DATA TO USE:

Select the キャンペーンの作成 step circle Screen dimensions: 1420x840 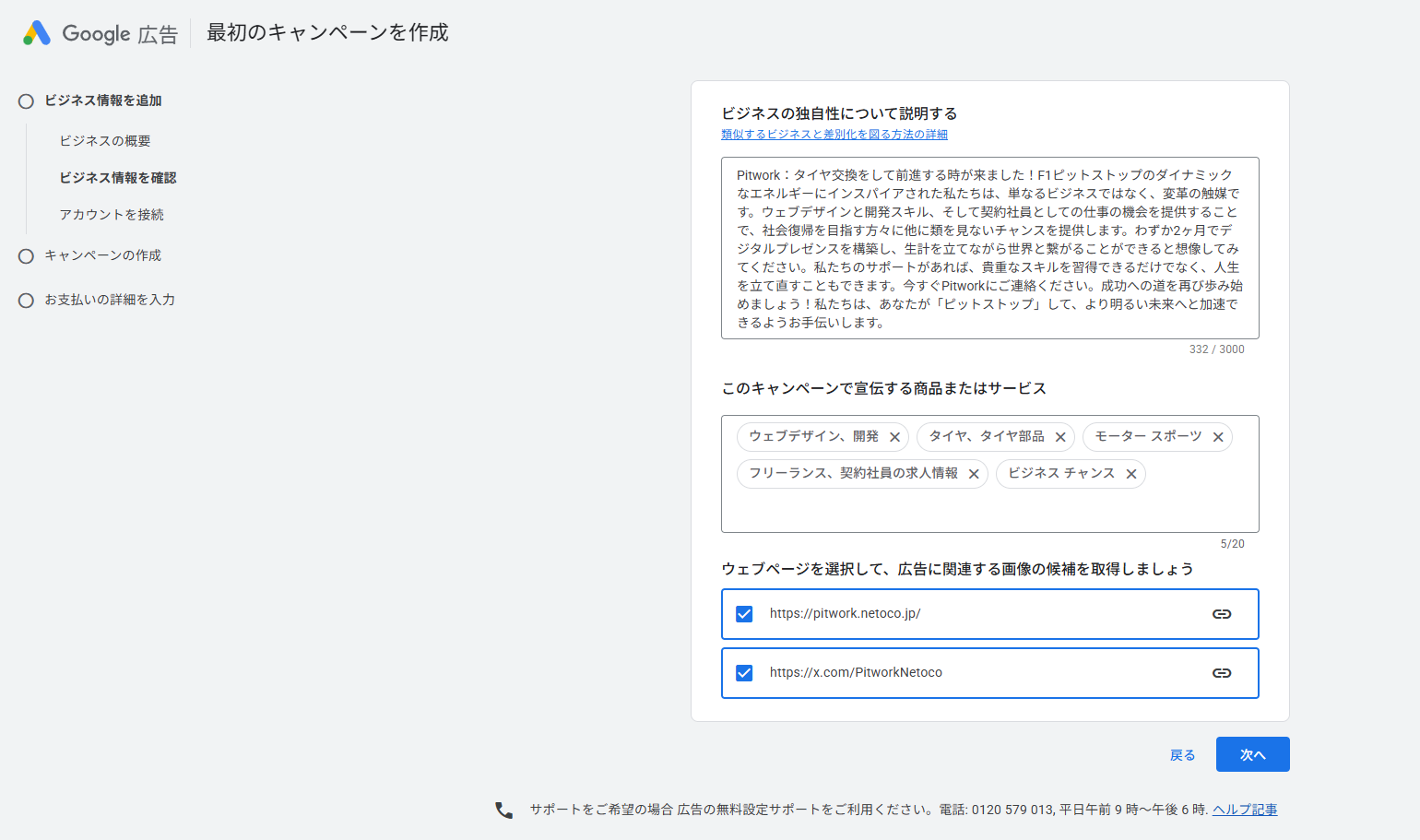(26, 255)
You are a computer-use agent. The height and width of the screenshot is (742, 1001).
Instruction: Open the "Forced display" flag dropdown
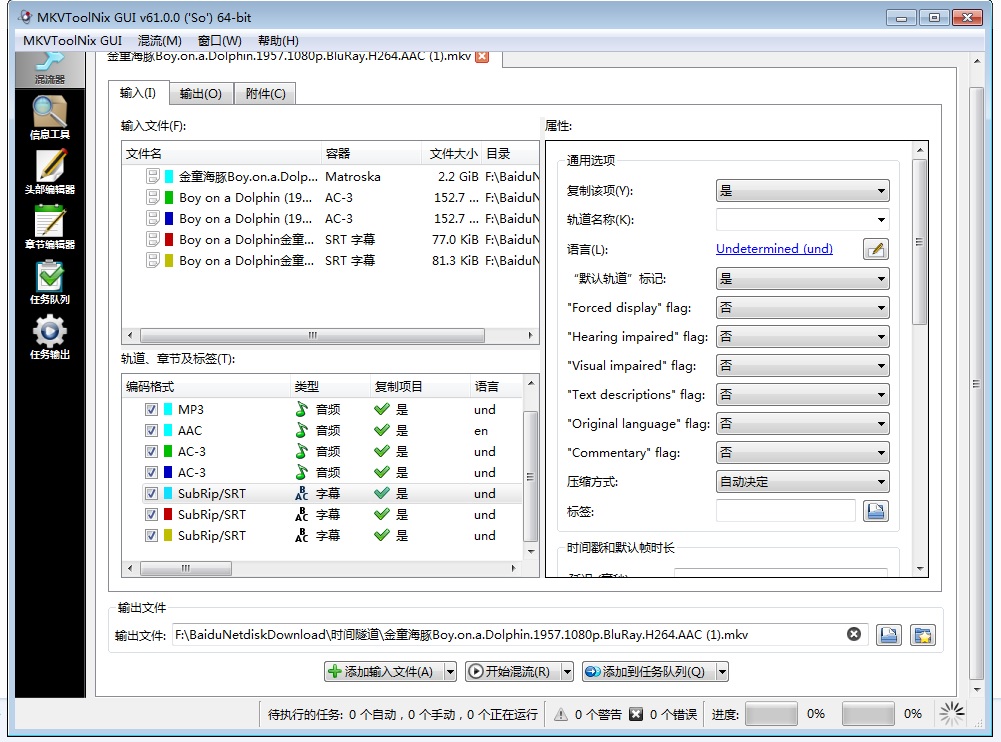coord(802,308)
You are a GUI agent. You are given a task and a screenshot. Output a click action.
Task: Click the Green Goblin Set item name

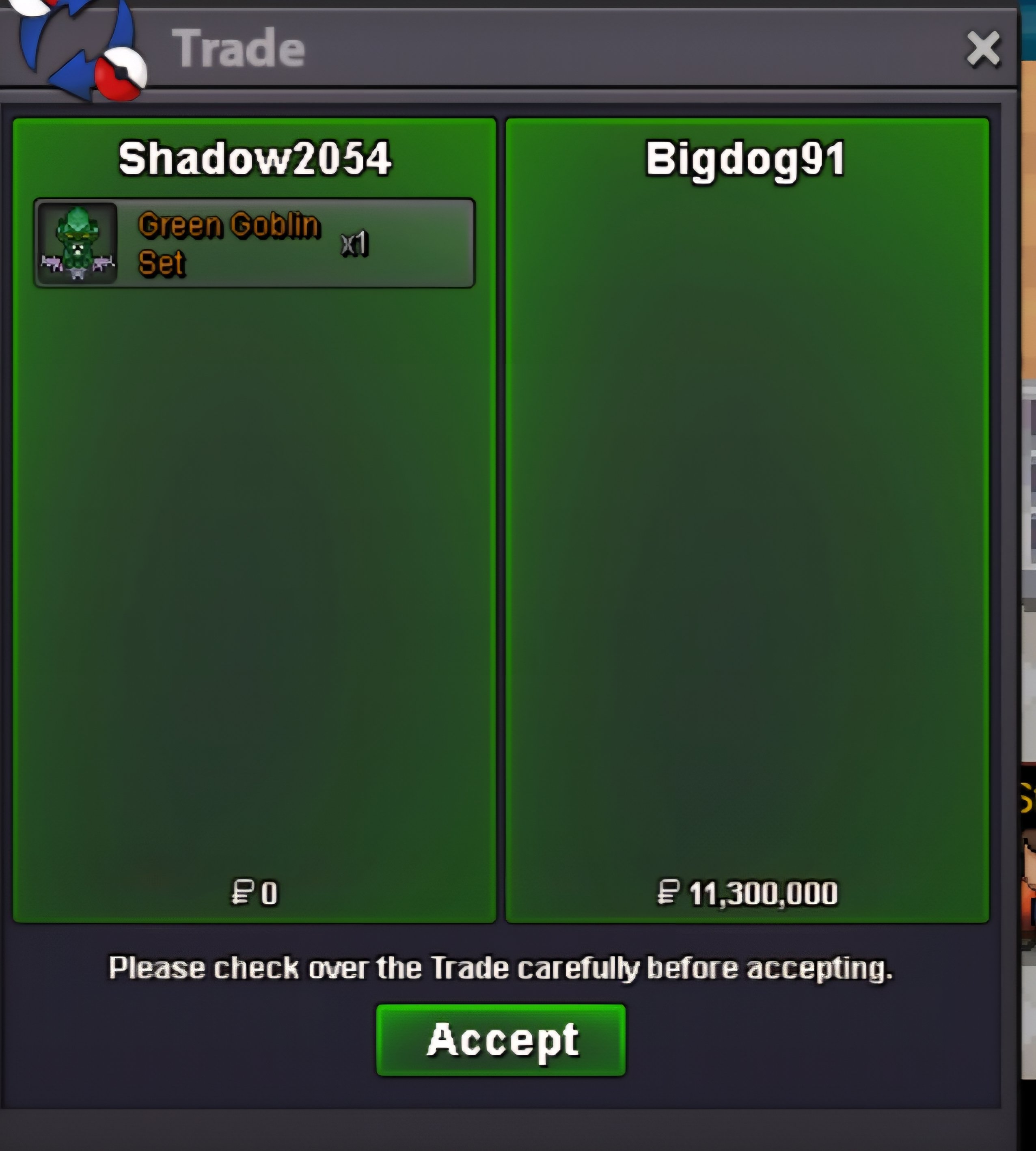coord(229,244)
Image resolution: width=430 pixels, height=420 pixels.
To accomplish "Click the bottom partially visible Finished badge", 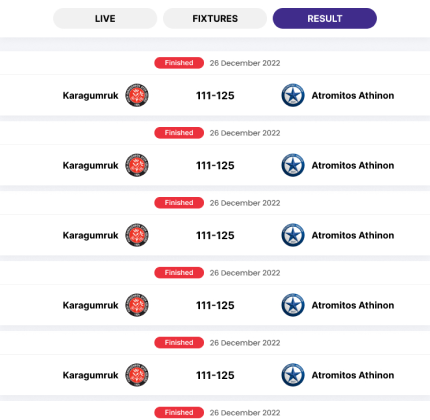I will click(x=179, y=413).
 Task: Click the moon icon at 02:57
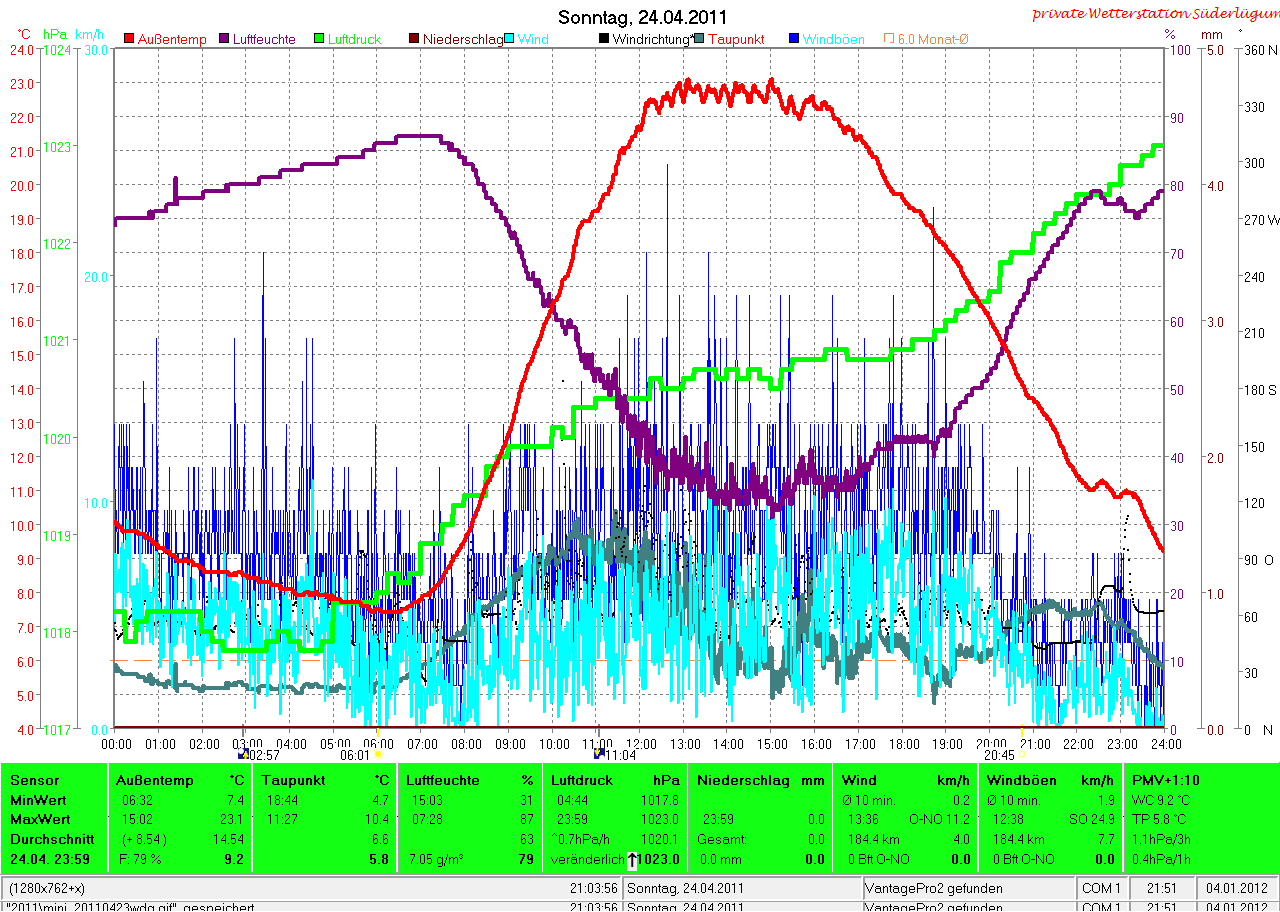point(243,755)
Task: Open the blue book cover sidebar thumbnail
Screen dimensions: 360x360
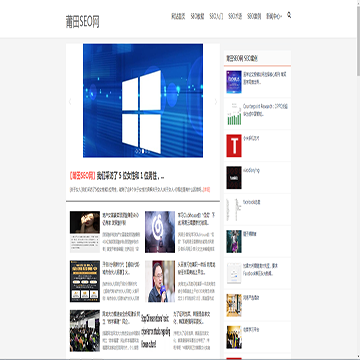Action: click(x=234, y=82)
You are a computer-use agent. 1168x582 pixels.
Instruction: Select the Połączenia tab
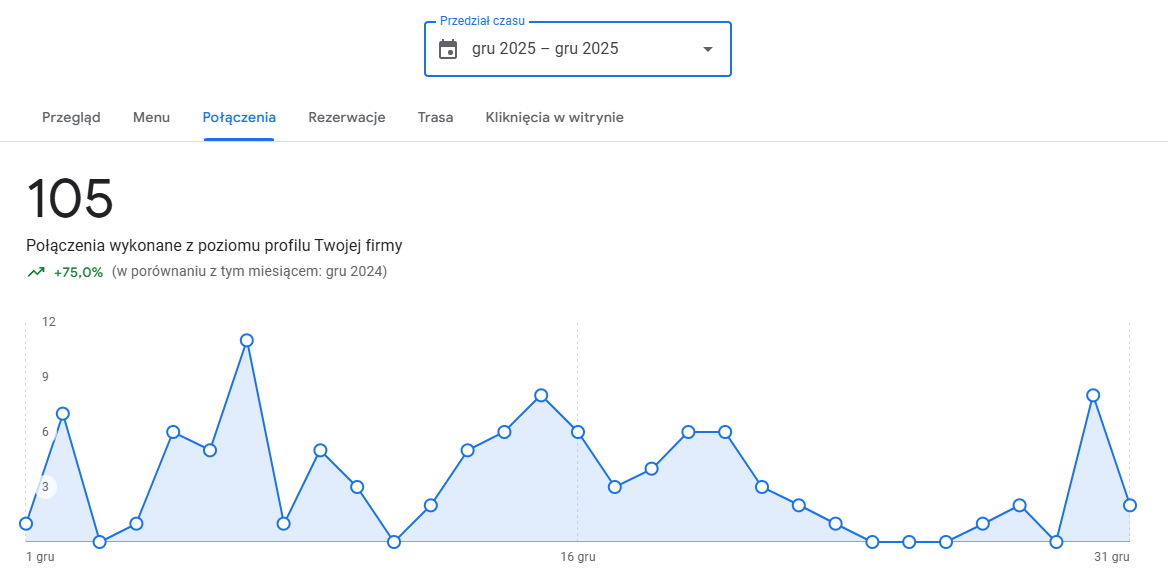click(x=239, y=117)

PROBLEM TO SOLVE: For the string "computer", go line by line through the material and copy every line that has it.

TASK ANSWER:
You are a computer-use agent. The height and width of the screenshot is (742, 1001).
You are a computer-use agent. 1168x582 pixels.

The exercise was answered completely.